Rechten voor mensen met handicap in ov
De overheid gaat de rechtspositie van mensen met een handicap in het openbaar vervoer verbeteren.
Reizigers met een beperking of chronische ziekte kunnen vanaf volgend jaar de Commissie Gelijke Behandeling een oordeel vragen als ze van mening zijn dat ze vanwege hun beperking in trein, bus, tram of metro ongelijk zijn behandeld.

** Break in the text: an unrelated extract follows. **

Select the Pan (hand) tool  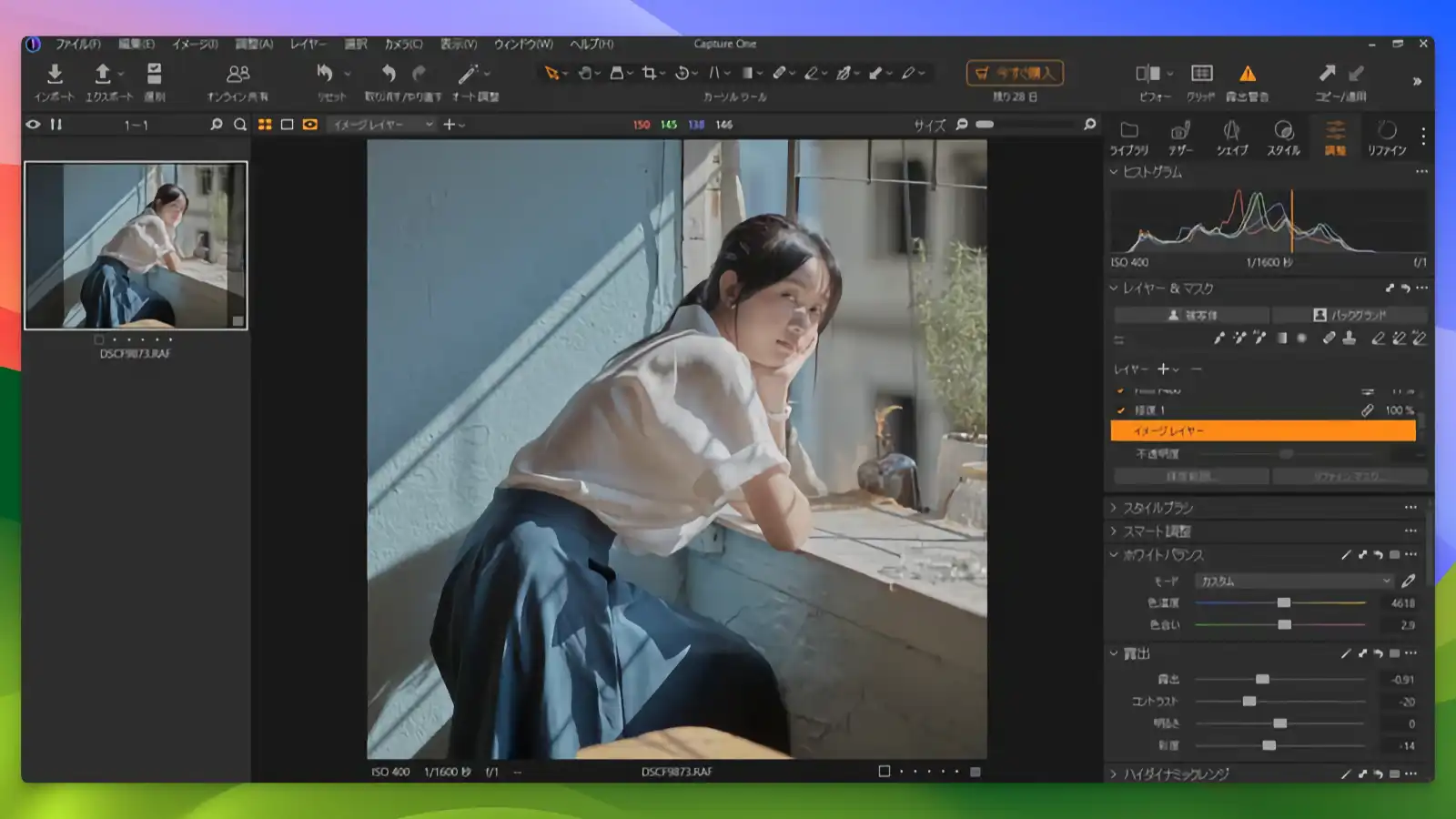(584, 73)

Dat heeft het kabinet vrijdag besloten, op voorstel van staatssecretaris Bussemaker van VWS, minister Eurlings en staatssecretaris Huizinga (beiden van Verkeer en Waterstaat).De maatregel maakt deel uit van een pakket maatregelen om het openbaar vervoer toegankelijker te maken voor mensen met een handicap. Het doel is dat reisinformatie, kaartverkoop en vervoer op een goede wijze toegankelijk is voor reizigers met een handicap. Er is al enige tijd een Wet gelijke behandeling, op grond waarvan discriminatie op grond van handicap of chronische ziekte is verboden. Met ingang van volgend jaar geldt deze wet ook voor het openbaar vervoer.
De wet schrijft voor dat het openbaar vervoer aangepast moet worden, zodat de voertuigen, stations en haltes toegankelijk zijn voor reizigers met beperkte mobiliteit. Veel vervoerders en wegbeheerders zijn al bezig met de uitvoering ervan.
Met ingang van 2010 is bijna 100 procent van de stads- en streekbussen toegankelijk. Na 2010 vindt aanpassing plaats van de andere bestaande vervoermiddelen, stations en haltes. Uiterlijk in 2015 is van alle bestaande bushaltes de helft toegankelijk. Ook moet eind 2015 de reisinformatie over toegankelijkheid van vervoervoorzieningen gereed zijn. Uiterlijk in 2030 moeten treinreizen voor gehandicapten toegankelijk zijn. Vervoerders hoeven niet voor begeleiding bij het vervoer te zorgen.